When I got home, as is my wont, I eagerly reached for the newspapers that had piled up on the steps. I wanted to find out what happened the past 3 days while I was away at a conference.

newsclipgraduates

Staring me in the face was the headline pictured here. My questions are: So what? Are you kidding me? In the oppressive “education system” we inhabit across the country, where the professionals have little to say about their working conditions and students have less to say about curriculum, it’s somewhat easy to “produce” more “graduates”— simply arrange “circumstances” to produce the actuality of more graduates.

Think about it! If educators are the “gatekeepers” of who gets credit toward graduation for “educational experience” (worksheets or packets completed?) and schools are being pressured to “increase graduation rates”, it’s a somewhat easy thing to “comply” with the mandate behind the headline. And you can always play the “numbers game” by not counting “students” who have dropped out, disappeared.

An organization can always get the numbers if you don’t care how you get them.  Reduce suspension rates? Simply don’t suspend. Increase graduation rates? No problem — make some classes easier.  Increase profits, ask Wells Fargo, Enron, Tyco, etc.

The headline is an example of a “comfort story” — words to cover-up a more serious or deeper story. The “comfort story” eases the mind by reducing anxiety about a serious, complex problem that deserves thinking time. Many people seem to prefer comfort stories to hard facts, evading bad news in favor of fantasy. (see Paul Gee, The Anti-Education Era (2013))

The problem is that this sort of stupidity makes life more difficult for all of us. While “comfort” stories are convenient and distracting, they ignore reality in favor of make-believe.

In short, the convenient “comfort story”: “…is a tale/Told by an idiot, full of sound and fury,/Signifying nothing.” (Macbeth, Act 5, Scene 5).

So what’s the reality behind the headline? The more disturbing truth is found in an NPR piece (October 17, 2016) that probes the headline more deeply (not long: about 3 minutes). Graduating seniors that on average score lower in reading than in 1992 on a test known as the Nation’s Report Card? Wide evidence of “low expectations”? “All students ought to be thinking about college?”
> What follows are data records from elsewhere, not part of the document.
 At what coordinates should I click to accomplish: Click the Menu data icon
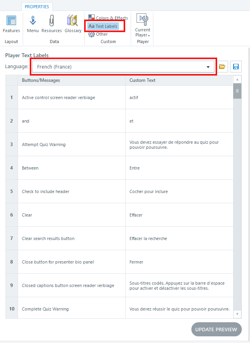(33, 24)
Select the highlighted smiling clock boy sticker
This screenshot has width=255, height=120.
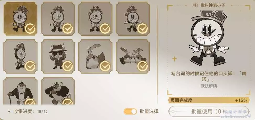(20, 19)
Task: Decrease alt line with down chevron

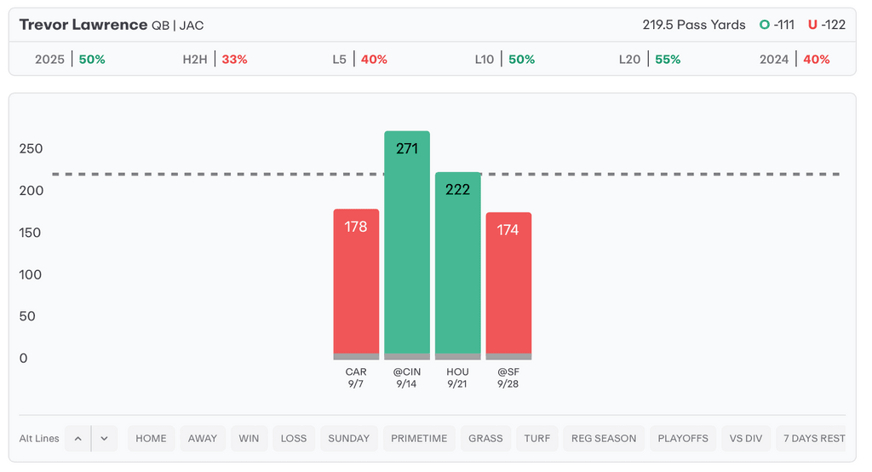Action: pyautogui.click(x=104, y=439)
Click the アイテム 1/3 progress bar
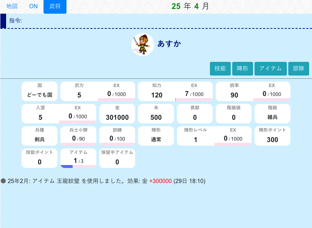 78,166
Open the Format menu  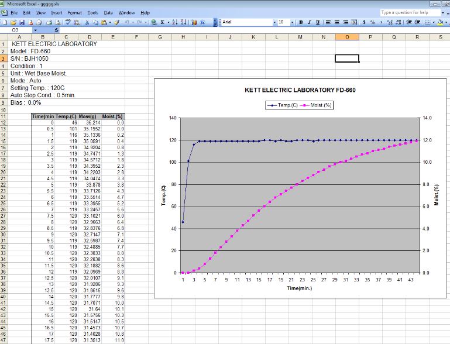click(x=74, y=12)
I’ve often thought that people in this democracy are dangerously separated from history and civics. Tony Wagner cites the following in Chapter 1 of Most Likely to Succeed (2015):

  • Of twenty questions (involving things like government spending, income distribution, and climate change), the majority of people who actually vote most of the time correctly answered 20 percent of the questions.
  • Most recent Civics Assessment conducted by the National Assessment of Educational Progress: that twelfth graders’ civics knowledge and skills actually declined between 1998 and 2010.
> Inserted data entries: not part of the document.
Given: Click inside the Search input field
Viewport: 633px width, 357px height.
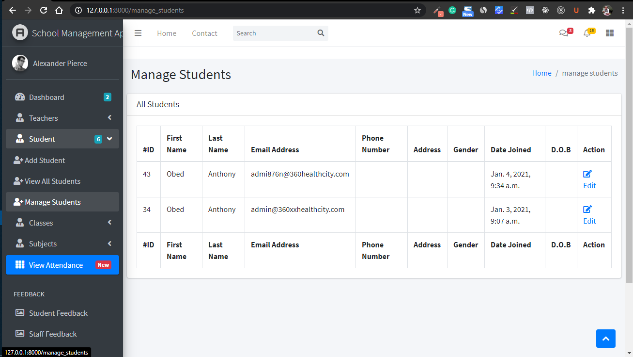Looking at the screenshot, I should click(271, 33).
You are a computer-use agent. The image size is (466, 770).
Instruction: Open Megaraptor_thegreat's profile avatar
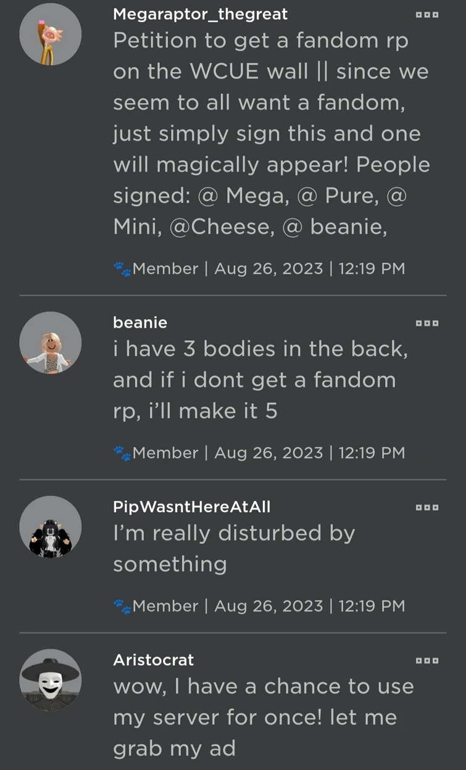click(x=50, y=34)
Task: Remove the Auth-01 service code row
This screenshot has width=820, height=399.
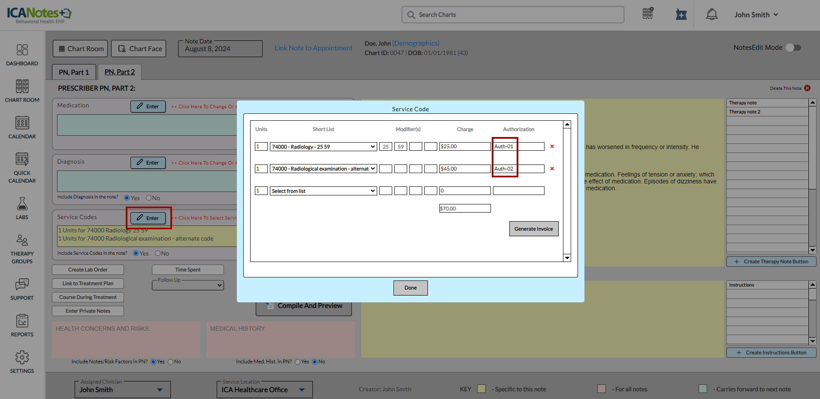Action: tap(552, 146)
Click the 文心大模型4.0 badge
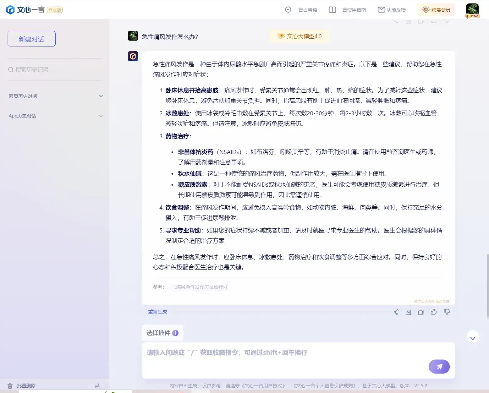 coord(299,36)
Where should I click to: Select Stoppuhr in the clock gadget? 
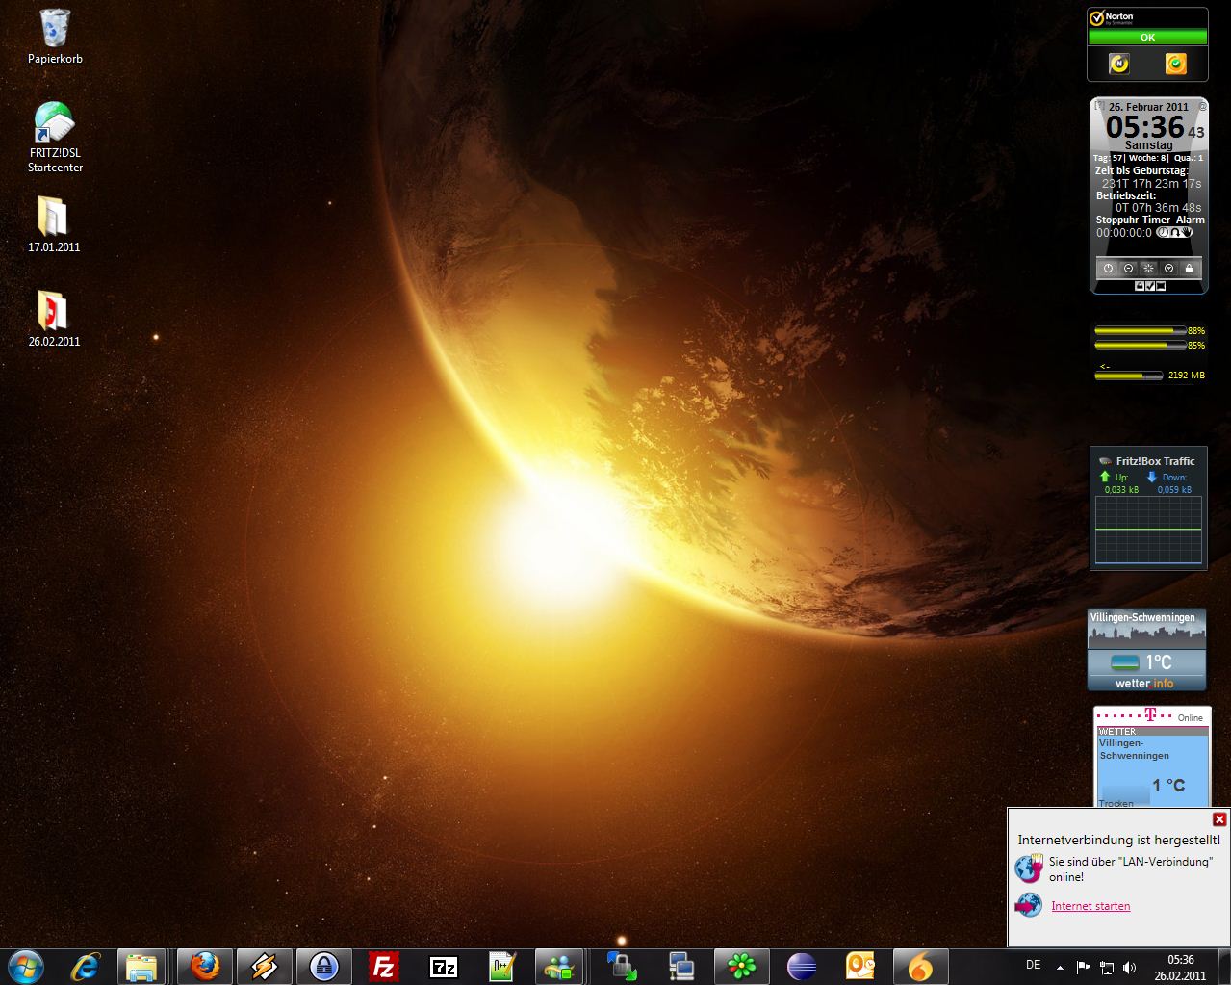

I now also believe that we are perilously thoughtless about our future. The blunt question is this: what skills, knowledge, or intellectual/social dispositions do graduates of this “game” have to live successfully in the future? My answer, given the decrepit nature of our educational institutions, is not many and not much! But, as Deming said some time ago, we really don’t have to change. Survival, after all, is optional.

Perhaps we can change to begin looking more deeply at our own “comfort stories” and start the thoughtful and hard work in service of our students and a democratic future. We need to design learning experiences that engage and stimulate young people while teaching necessary content, helping them make sense of an often crazy world.

I was reminded lately of Bob Dylan’s song for his son, Forever Young. I think his beautiful words have the seeds for our direction:

“May your hands always be busy

May your feet always be swift

May you have a strong foundation

When the winds of changes shift

May your heart always be joyful

And may your song always be sung

May you stay forever young.”

How do we design our schools (nay, learning experiences) so hands are always meaningfully busy; strong foundations are reliable when the unimaginable changes ahead occur; and joy enables all of us to see the world with artists’ senses?